DATA TO EXAMINE →
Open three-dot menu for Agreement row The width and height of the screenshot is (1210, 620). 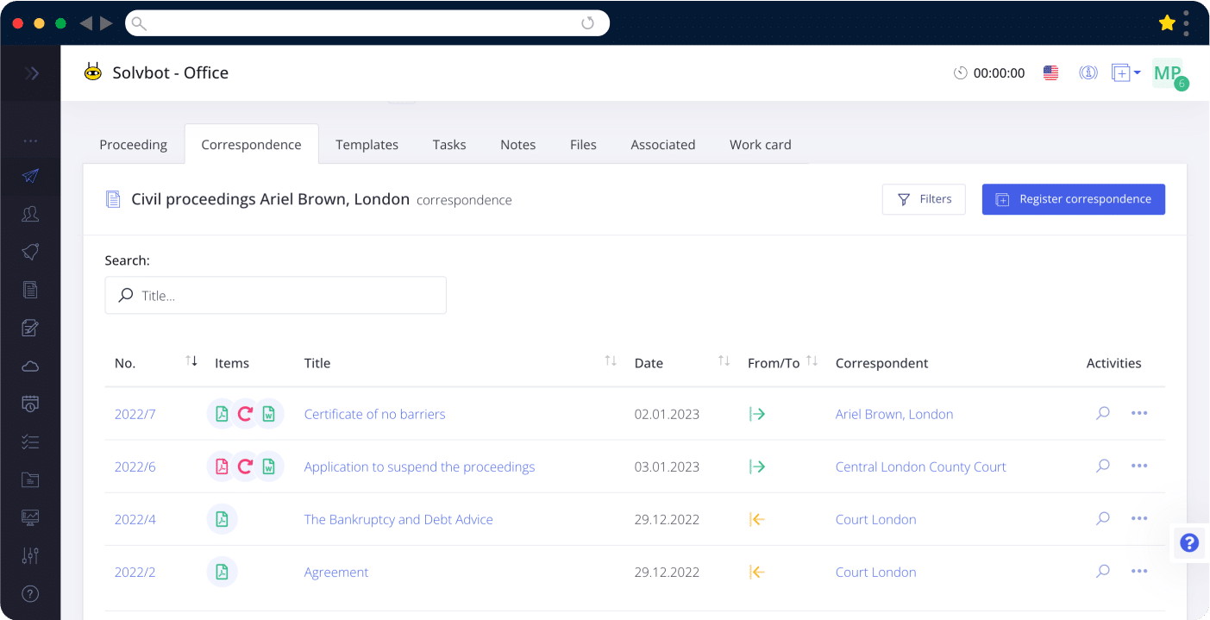click(1139, 572)
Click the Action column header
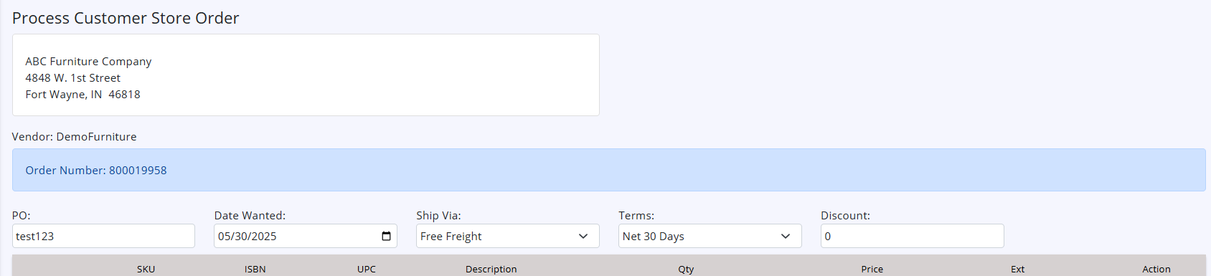Screen dimensions: 1211x276 1156,269
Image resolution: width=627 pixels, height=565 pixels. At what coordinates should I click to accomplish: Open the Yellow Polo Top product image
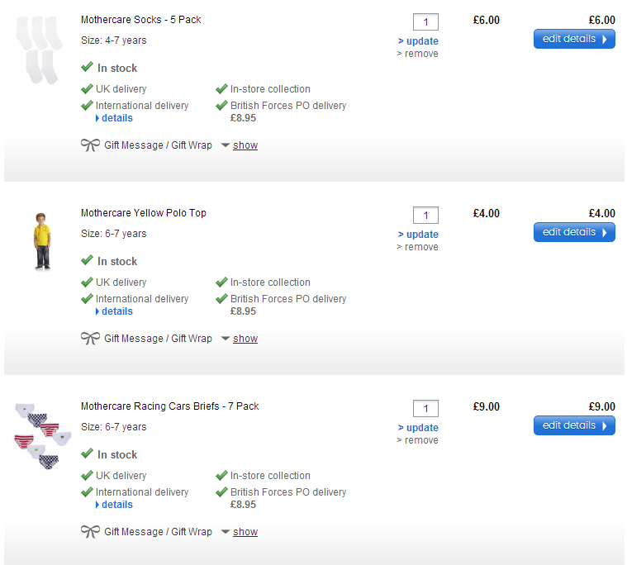[x=40, y=240]
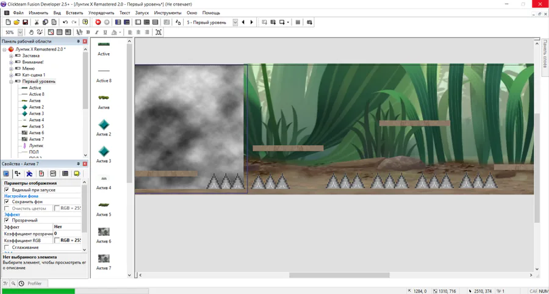The image size is (549, 294).
Task: Click the Cut scissors icon
Action: tap(37, 23)
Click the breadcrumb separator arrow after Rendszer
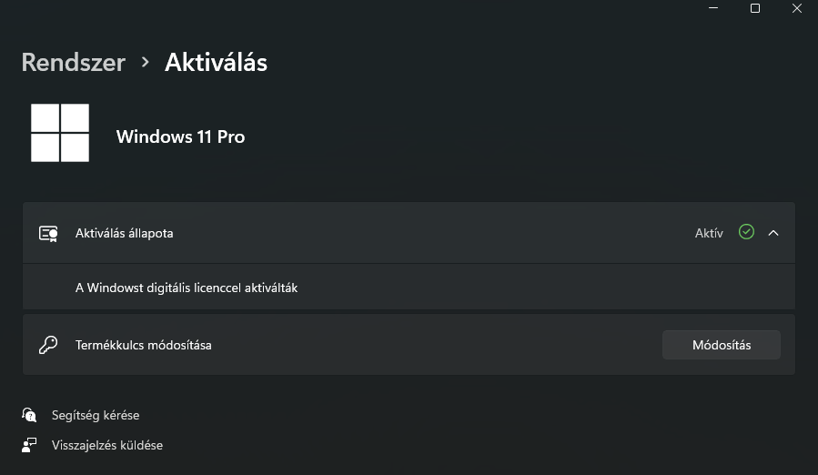The image size is (818, 475). pyautogui.click(x=145, y=63)
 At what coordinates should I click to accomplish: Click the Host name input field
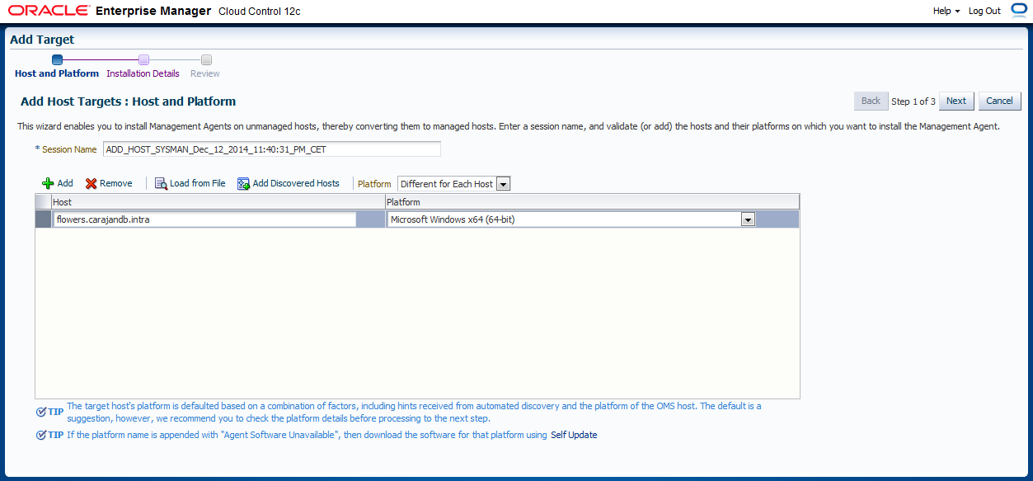(204, 219)
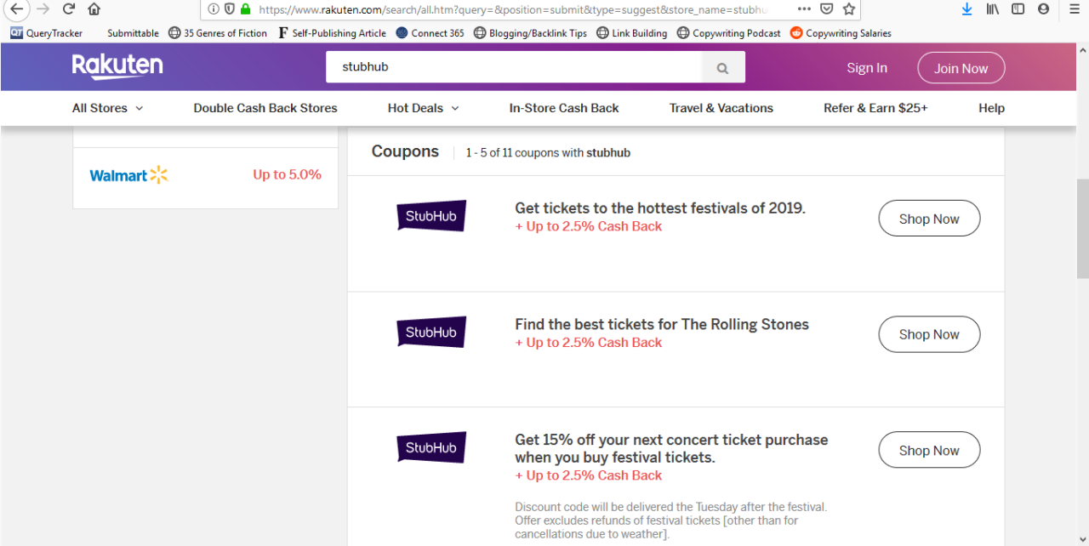Screen dimensions: 1089x546
Task: Expand the Hot Deals dropdown
Action: tap(423, 108)
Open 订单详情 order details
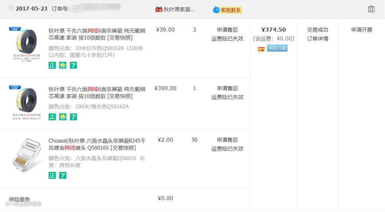 (317, 39)
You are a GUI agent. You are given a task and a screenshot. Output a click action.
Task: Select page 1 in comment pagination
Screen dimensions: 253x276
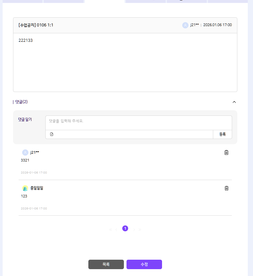125,228
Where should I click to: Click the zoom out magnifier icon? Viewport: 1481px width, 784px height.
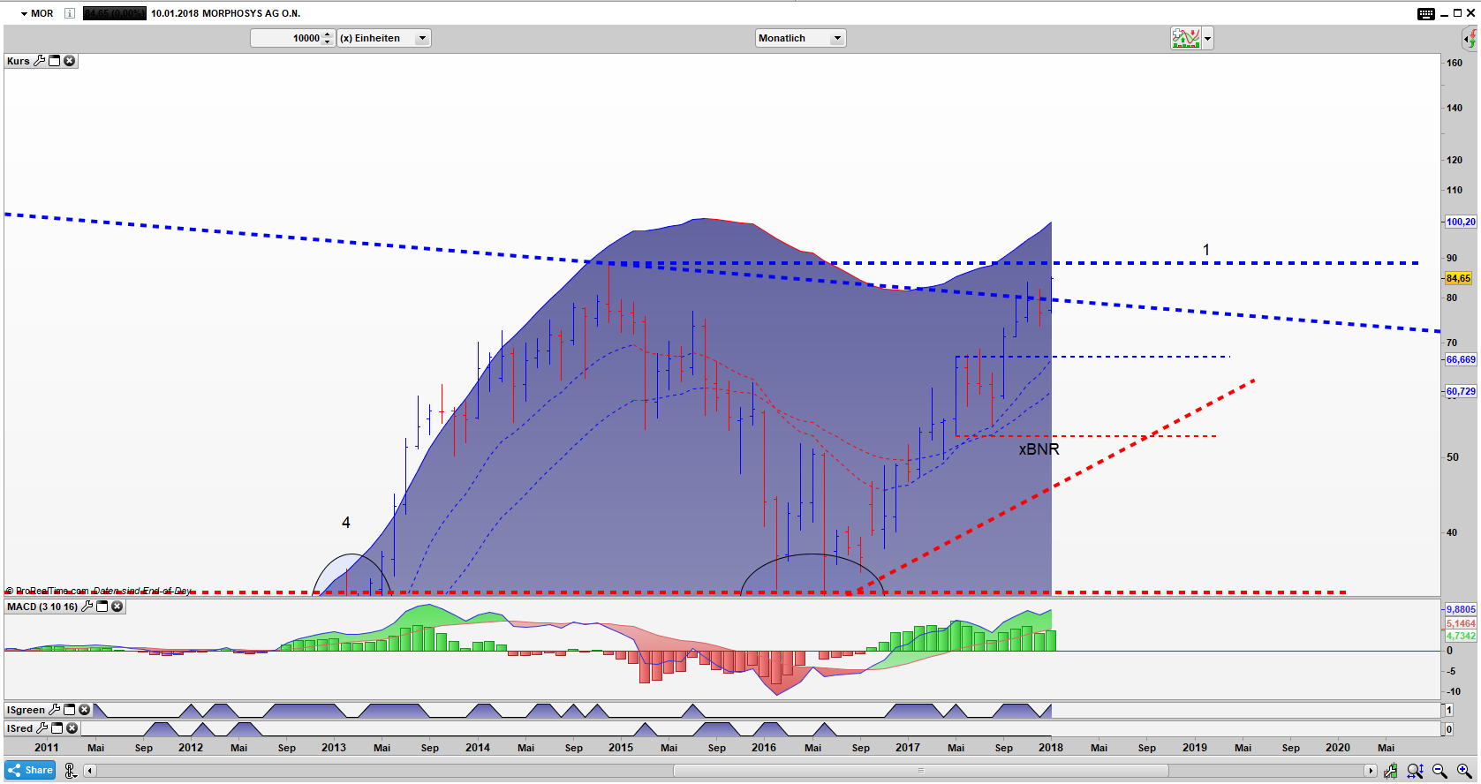(1439, 771)
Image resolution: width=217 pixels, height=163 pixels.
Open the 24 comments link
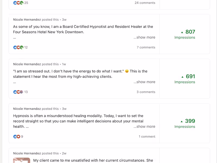click(x=145, y=3)
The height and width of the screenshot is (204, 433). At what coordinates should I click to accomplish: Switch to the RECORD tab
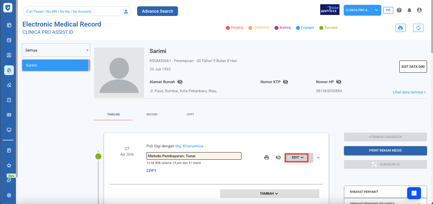click(152, 115)
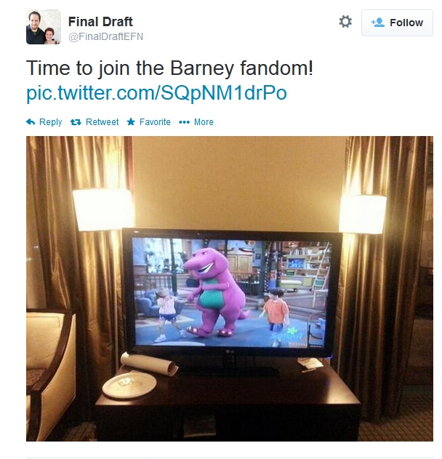The height and width of the screenshot is (459, 442).
Task: Select the Favorite text label
Action: coord(155,121)
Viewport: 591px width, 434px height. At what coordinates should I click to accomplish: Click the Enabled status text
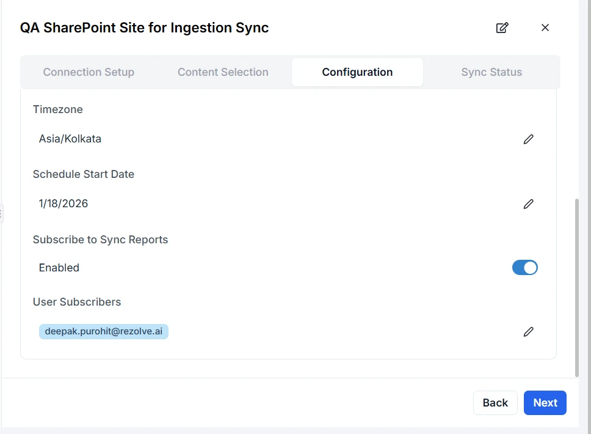[59, 268]
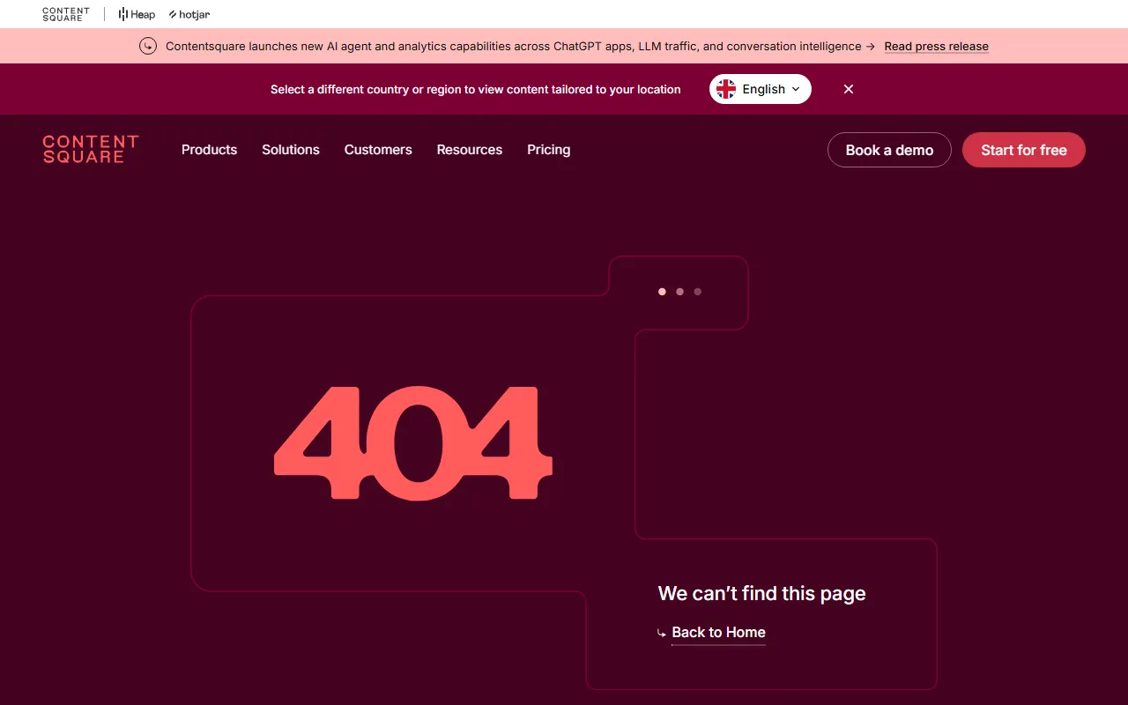Click the Contentsquare logo in the main navigation
Image resolution: width=1128 pixels, height=705 pixels.
pyautogui.click(x=91, y=150)
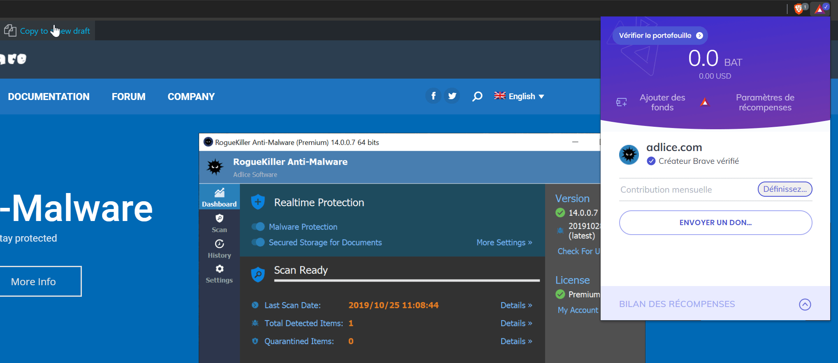Open the Définissez monthly contribution dropdown

pos(785,189)
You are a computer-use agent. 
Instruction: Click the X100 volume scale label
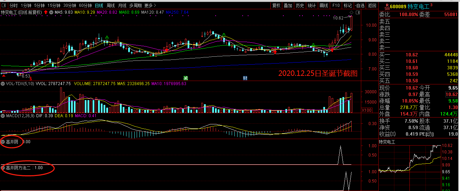point(367,110)
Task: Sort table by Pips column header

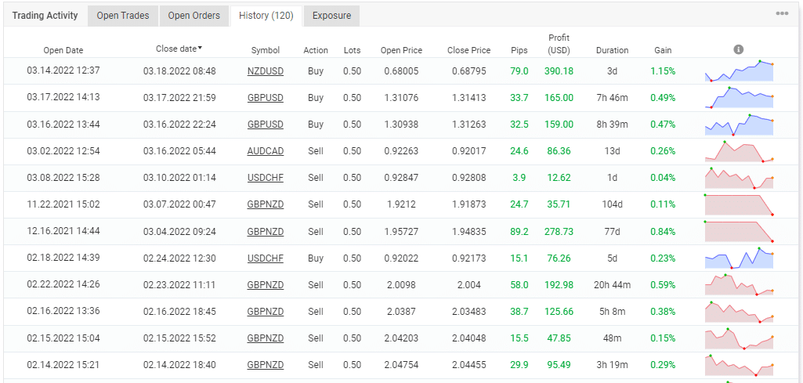Action: tap(519, 50)
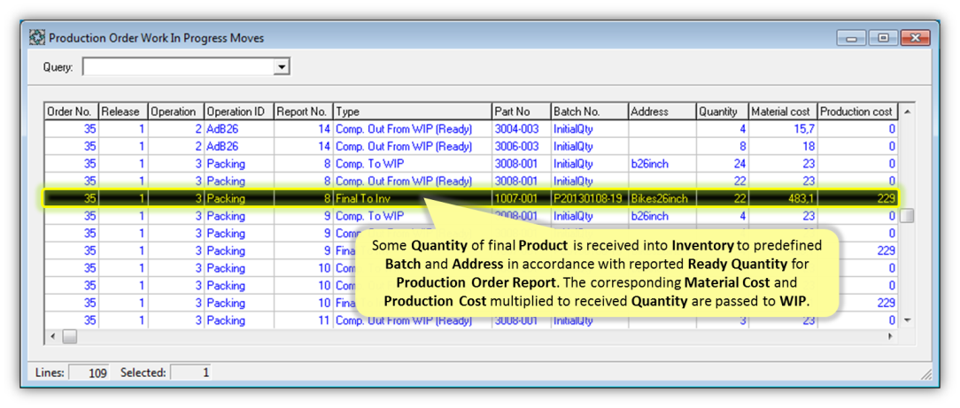
Task: Sort by the Order No. column header
Action: [x=70, y=112]
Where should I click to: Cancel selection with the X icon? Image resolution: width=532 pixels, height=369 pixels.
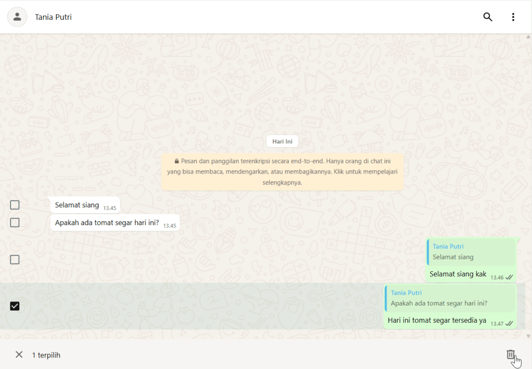(19, 354)
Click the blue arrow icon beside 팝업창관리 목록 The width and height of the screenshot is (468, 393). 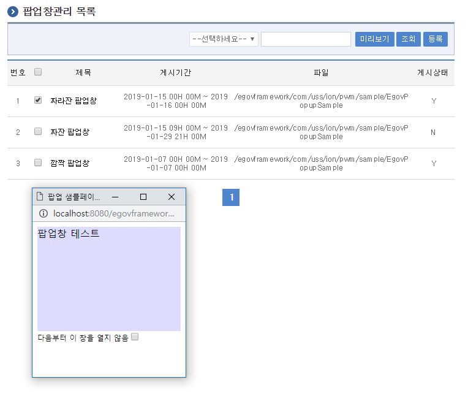[13, 12]
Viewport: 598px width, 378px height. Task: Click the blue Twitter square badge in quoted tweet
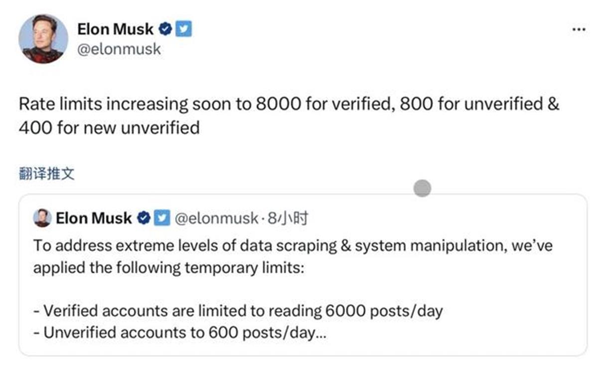[161, 218]
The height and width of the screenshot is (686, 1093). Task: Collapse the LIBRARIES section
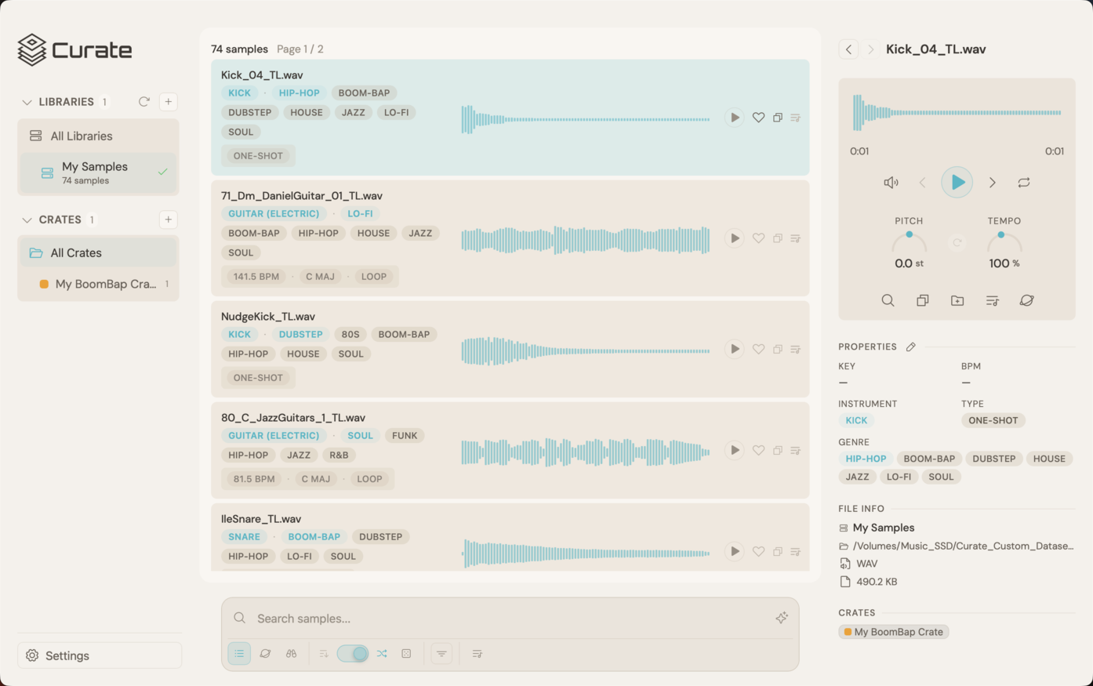(27, 101)
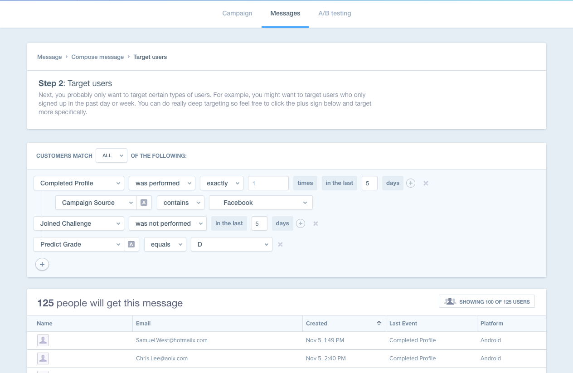Add sub-filter to Completed Profile rule
This screenshot has width=573, height=373.
(x=411, y=183)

INSTRUCTIONS TO FOLLOW →
Among the lines above, tally those containing the string "agent" and give only the result.

ANSWER TO THIS EXERCISE →
2